A = 3.14159265358979… × 25

A = 78.539816

Formulas

Circle relationship chart

FindGiven radius r
Radius rr
Diameter d2r
Circumference C2πr
Area Aπr²

Field guide

Circle formulas explained.

A circle is defined by a single number — its radius. Every other property (diameter, circumference, area) follows directly from that one value through a handful of formulas involving π (pi). This calculator lets you start from any of the four measurements and derives the other three instantly.

The four properties of a circle

  • Radius (r): the distance from the center of the circle to any point on its edge. All other properties are derived from r.
  • Diameter (d): the longest chord across the circle, passing through the center. Exactly twice the radius.
  • Circumference (C): the perimeter of the circle; the total distance around the edge.
  • Area (A): the amount of 2D space enclosed within the circle.

The formulas

d = 2r
C = 2πr = πd
A = πr²

Where π (pi) is the mathematical constant approximately equal to 3.14159265358979… It is the ratio of a circle's circumference to its diameter, and appears in every circle formula.

Solving for the radius from any input

Because all four properties depend on r, we can solve for the radius first and then derive everything else:

from d: r = d / 2
from C: r = C / (2π)
from A: r = √(A / π)

Once r is known, d = 2r, C = 2πr, and A = πr² follow immediately.

A worked example: radius = 5

Start with radius r = 5 (centimeters, meters, or any unit):

d = 2 × 5 = 10
C = 2 × π × 5 ≈ 31.416
A = π × 5² = π × 25 ≈ 78.540

What is pi (π)?

Pi is an irrational number — its decimal expansion never terminates or repeats. Its value to 20 decimal places is:

π = 3.14159265358979323846…

Pi appears throughout mathematics: in the formula for the volume of a sphere (4/3 πr³), in trigonometry, in the Gaussian integral, and even in probability theory. Its ubiquity comes from the deep relationship between circles and angles.

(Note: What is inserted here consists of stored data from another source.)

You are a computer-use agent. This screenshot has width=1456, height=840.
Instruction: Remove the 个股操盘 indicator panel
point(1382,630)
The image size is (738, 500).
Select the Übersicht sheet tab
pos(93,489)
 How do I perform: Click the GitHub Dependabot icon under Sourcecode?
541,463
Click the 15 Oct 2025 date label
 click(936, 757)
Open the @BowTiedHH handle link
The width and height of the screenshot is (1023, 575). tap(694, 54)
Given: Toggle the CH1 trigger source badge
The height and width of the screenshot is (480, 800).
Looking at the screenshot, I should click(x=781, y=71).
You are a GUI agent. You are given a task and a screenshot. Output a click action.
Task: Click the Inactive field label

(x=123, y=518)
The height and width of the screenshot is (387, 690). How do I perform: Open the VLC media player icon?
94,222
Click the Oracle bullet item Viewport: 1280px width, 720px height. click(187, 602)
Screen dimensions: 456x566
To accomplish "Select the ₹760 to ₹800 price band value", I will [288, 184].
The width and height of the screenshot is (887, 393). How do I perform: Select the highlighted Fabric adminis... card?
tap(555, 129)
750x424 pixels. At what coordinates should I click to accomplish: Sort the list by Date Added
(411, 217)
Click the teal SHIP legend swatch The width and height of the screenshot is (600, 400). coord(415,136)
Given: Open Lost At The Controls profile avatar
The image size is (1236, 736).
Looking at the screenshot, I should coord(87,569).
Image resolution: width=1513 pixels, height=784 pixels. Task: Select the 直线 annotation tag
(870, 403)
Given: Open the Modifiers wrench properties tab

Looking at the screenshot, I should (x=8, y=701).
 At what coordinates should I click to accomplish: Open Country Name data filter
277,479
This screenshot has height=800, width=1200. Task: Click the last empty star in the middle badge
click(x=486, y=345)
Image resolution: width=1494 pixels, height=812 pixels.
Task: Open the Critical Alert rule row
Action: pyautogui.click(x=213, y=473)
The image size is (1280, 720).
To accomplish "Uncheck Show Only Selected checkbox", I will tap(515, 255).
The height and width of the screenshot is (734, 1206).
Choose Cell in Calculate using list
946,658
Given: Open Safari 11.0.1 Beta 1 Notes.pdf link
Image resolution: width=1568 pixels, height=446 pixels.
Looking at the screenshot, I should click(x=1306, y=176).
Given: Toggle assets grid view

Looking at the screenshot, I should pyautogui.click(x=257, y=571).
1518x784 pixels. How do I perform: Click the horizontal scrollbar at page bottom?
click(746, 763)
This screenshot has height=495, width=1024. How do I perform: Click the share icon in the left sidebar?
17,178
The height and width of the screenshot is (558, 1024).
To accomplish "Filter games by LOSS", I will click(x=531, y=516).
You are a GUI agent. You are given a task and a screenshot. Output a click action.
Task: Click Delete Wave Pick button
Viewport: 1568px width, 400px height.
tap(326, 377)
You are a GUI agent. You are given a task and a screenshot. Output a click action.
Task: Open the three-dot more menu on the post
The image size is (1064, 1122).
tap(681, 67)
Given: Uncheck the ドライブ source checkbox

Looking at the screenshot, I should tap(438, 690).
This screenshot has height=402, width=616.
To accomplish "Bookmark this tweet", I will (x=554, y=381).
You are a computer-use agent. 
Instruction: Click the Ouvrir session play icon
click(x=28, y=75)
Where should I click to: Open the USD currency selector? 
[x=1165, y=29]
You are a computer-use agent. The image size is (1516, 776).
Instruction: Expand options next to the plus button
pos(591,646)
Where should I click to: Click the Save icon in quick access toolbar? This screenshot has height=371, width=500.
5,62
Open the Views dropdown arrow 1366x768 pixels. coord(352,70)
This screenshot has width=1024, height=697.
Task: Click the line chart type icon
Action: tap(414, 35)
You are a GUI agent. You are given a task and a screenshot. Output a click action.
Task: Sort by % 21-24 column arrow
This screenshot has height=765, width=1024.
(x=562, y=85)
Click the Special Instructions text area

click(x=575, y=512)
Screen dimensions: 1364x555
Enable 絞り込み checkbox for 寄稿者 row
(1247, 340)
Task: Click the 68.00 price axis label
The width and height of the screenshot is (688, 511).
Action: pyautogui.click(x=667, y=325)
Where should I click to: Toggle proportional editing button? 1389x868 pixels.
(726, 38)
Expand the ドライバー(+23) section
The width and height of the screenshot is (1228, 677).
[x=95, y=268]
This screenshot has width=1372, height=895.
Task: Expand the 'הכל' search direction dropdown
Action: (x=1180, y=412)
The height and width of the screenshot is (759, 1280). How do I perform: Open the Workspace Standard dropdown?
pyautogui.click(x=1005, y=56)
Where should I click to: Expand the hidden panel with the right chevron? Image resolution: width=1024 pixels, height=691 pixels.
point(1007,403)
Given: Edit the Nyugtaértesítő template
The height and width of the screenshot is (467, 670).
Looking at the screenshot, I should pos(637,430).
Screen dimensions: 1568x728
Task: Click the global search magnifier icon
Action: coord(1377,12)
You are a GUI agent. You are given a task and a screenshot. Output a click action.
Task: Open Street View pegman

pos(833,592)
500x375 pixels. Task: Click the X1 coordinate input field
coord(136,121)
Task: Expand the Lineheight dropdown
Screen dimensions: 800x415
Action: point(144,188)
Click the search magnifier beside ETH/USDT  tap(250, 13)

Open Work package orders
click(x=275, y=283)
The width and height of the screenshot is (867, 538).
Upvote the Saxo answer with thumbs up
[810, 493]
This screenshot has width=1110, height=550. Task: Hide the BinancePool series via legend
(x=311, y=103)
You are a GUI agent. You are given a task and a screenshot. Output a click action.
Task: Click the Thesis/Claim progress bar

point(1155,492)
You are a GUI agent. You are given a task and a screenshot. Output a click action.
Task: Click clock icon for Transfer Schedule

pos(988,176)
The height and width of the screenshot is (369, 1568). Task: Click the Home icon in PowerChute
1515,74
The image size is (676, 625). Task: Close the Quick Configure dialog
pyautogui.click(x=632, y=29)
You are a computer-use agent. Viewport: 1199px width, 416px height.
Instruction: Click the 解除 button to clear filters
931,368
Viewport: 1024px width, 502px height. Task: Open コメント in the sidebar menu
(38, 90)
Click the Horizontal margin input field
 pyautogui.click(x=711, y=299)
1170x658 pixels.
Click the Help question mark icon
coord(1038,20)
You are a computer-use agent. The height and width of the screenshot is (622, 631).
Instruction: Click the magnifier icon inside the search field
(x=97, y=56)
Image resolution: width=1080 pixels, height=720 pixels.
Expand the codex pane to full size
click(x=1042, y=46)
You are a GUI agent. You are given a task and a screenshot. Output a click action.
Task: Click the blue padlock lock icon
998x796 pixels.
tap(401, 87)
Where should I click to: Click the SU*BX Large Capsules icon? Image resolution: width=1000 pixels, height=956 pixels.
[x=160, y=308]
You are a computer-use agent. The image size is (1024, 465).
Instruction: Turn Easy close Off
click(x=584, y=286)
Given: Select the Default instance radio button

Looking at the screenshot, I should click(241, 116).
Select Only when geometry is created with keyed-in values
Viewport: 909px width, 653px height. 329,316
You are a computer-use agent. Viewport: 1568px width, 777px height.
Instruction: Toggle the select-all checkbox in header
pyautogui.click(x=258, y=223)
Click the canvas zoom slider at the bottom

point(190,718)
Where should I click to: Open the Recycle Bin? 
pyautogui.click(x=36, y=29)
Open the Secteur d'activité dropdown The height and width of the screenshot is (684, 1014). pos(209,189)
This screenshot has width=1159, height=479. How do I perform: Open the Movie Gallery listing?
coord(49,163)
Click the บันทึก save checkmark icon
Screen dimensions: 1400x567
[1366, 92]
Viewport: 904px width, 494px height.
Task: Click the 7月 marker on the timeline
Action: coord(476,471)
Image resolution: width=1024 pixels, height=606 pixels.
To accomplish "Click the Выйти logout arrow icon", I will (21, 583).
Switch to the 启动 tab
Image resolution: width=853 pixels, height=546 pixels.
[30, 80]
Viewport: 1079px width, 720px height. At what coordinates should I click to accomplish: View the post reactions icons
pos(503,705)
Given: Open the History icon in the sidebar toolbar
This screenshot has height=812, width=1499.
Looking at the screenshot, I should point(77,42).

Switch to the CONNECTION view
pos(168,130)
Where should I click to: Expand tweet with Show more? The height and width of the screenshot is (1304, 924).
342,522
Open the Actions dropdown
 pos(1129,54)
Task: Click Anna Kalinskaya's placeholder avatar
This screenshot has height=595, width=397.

Area vs circumference, which grows faster?

Both grow as r increases, but at very different rates:

  • Circumference grows linearly with r (doubling r doubles C).
  • Area grows quadratically with r (doubling r quadruples A — because r is squared in the formula).

For example, a circle with r = 10 has twice the circumference of r = 5, but four times the area.

Real-world applications

  • Engineering & machining: calculating the material needed to cut a circular disc, or the circumference of a wheel for gear ratio calculations.
  • Architecture: finding the area of a circular room, fountain, or column cross-section.
  • Gardening & landscaping: estimating how much soil or mulch fills a circular bed given its diameter.
  • Physics: orbital circumference, cross-sectional area of a pipe, moment of inertia calculations.
  • Everyday life: finding the size of a circular table, pizza, or pool from its diameter or from measuring around the edge (circumference).

Circumference from diameter, a quick mental calculation

Since C = πd ≈ 3.14159 × d, a useful approximation is:

C ≈ 3.14 × d (within 0.05% of true value)

For rough estimates: the circumference of a circle is about 3.14 times its diameter. A wheel with a 50 cm diameter travels roughly 157 cm per revolution.

Unit considerations

This calculator works with any consistent unit — centimeters, meters, inches, feet, or miles. Whatever unit you use for the radius, the diameter and circumference will be in the same unit, and the area will be in that unit squared. For example, if you enter a radius in centimeters, the area is in cm².

Tips for using this calculator

  • To find the radius of a circular object, wrap a tape measure around it to get the circumference, then enter that value in the Circumference field.
  • If you know the diameter (the widest measurement straight across), enter it directly, the calculator divides by 2 internally.
  • The step-by-step notepad shows the exact arithmetic so you can verify the result by hand or copy the steps for a homework problem.
  • Switch between input fields freely, just type in any field and the others update.